* [EXERCISE BRIEF]: Please give the data again in full, precisely as it is written.

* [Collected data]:

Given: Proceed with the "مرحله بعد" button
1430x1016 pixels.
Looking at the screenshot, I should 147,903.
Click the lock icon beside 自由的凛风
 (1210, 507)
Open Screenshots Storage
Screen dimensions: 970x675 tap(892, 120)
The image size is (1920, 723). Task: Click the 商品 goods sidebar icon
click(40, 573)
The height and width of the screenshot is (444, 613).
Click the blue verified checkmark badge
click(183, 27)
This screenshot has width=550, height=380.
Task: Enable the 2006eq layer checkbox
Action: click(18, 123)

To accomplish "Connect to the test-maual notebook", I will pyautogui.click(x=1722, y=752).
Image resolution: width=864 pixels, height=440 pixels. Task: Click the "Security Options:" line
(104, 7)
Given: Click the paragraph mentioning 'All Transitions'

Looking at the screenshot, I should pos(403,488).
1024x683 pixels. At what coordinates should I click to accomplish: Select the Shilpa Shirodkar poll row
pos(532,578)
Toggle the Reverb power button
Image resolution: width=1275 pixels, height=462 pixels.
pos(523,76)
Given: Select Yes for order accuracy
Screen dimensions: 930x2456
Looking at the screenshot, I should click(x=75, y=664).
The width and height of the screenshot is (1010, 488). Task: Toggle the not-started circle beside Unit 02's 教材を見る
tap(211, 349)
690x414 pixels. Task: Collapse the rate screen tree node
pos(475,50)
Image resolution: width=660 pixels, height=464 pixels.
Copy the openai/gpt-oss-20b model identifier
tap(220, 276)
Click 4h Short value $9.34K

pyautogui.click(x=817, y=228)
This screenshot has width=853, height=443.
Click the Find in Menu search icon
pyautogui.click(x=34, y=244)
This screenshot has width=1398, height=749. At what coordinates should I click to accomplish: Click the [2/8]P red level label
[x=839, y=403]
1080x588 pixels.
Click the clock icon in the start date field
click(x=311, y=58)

* [OUTPUT BELOW]:
Given: Proceed with the "مرحله بعد" button
1430x1016 pixels.
Looking at the screenshot, I should 147,903.
Click the lock icon beside 自由的凛风
 (1210, 507)
Open Screenshots Storage
Screen dimensions: 970x675 tap(892, 120)
The image size is (1920, 723). Task: Click the 商品 goods sidebar icon
click(40, 573)
The height and width of the screenshot is (444, 613).
Click the blue verified checkmark badge
click(183, 27)
This screenshot has width=550, height=380.
Task: Enable the 2006eq layer checkbox
Action: click(18, 123)

To accomplish "Connect to the test-maual notebook", I will pyautogui.click(x=1722, y=752).
Image resolution: width=864 pixels, height=440 pixels. Task: Click the "Security Options:" line
(104, 7)
Given: Click the paragraph mentioning 'All Transitions'

Looking at the screenshot, I should pos(403,488).
1024x683 pixels. At what coordinates should I click to accomplish: Select the Shilpa Shirodkar poll row
pos(532,578)
Toggle the Reverb power button
Image resolution: width=1275 pixels, height=462 pixels.
pos(523,76)
Given: Select Yes for order accuracy
Screen dimensions: 930x2456
Looking at the screenshot, I should click(x=75, y=664).
The width and height of the screenshot is (1010, 488). Task: Toggle the not-started circle beside Unit 02's 教材を見る
tap(211, 349)
690x414 pixels. Task: Collapse the rate screen tree node
pos(475,50)
Image resolution: width=660 pixels, height=464 pixels.
Copy the openai/gpt-oss-20b model identifier
tap(220, 276)
Click 4h Short value $9.34K

pyautogui.click(x=817, y=228)
This screenshot has width=853, height=443.
Click the Find in Menu search icon
pyautogui.click(x=34, y=244)
This screenshot has width=1398, height=749. At what coordinates should I click to accomplish: Click the [2/8]P red level label
[x=839, y=403]
1080x588 pixels.
Click the clock icon in the start date field
click(x=311, y=58)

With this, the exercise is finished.